• _TEXT_:
The Waves of Process
by Stephanie Hoffmeyer
Very recently, my sister was trying to teach my 6 year old niece a life lesson about thinking for one’s self. My niece was copying a behavior of some of her friends that my sister did not think was appropriate for a 6 year old girl. After a wily exchange, my sister finally asked my niece, “If your friends jumped off a bridge, would you do the same?” To which my niece replied, “Well… is there water under the bridge?”
Hilarious, when you really play this out in your head. And, kudos to my little niece for her critical thinking skills. Such a smart little cookie. She clearly takes after her Aunt Steph.
While this little scenario doesn’t really exemplify “Water Under the Bridge,” it got me thinking – what does it take for someone to say to another “Ahh, it’s water under the bridge?” Time? Forgiveness? Critical thinking? Introspection? All these and more?
At the moment, I have a close friend who is experiencing the grieving process in full force. He’s at anger. He’s struggling not only with loss, but also with the entire process. Anger is particularly difficult on him because:
He’s not an angry person by nature.
He’s a forgiving, kind, patient and reasonable person.
He’s not accustomed to feeling this type of anger and I suspect he doesn’t feel he currently embodies any of the aforementioned traits in #2. He simply doesn’t feel himself.

• _Extracted Data Entries_:
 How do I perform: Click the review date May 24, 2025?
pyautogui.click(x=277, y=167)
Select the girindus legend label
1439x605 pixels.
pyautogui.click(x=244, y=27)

• _REQUIRED ACTIONS_:
1. Update the essay on water under the bridge by reproducing it from "Hilarious, when you" up to and including "person by nature.", with "cookie" changed to "cupcake".
2. Condense the essay's paragraph beginning "Very recently, my sister was trying" into two sentences that keep its main facts.
The extracted data entries are independent material, separate from the essay.

• _SOLUTIONS PER TASK_:
1.
Hilarious, when you really play this out in your head. And, kudos to my little niece for her critical thinking skills. Such a smart little cupcake. She clearly takes after her Aunt Steph.
While this little scenario doesn’t really exemplify “Water Under the Bridge,” it got me thinking – what does it take for someone to say to another “Ahh, it’s water under the bridge?” Time? Forgiveness? Critical thinking? Introspection? All these and more?
At the moment, I have a close friend who is experiencing the grieving process in full force. He’s at anger. He’s struggling not only with loss, but also with the entire process. Anger is particularly difficult on him because:
He’s not an angry person by nature.

2. The author's sister tried to teach the author's 6-year-old niece to think for herself after the girl copied a behavior of some friends that the sister considered inappropriate for her age. Asked whether she would jump off a bridge if her friends did, the niece replied by asking whether there was water under the bridge.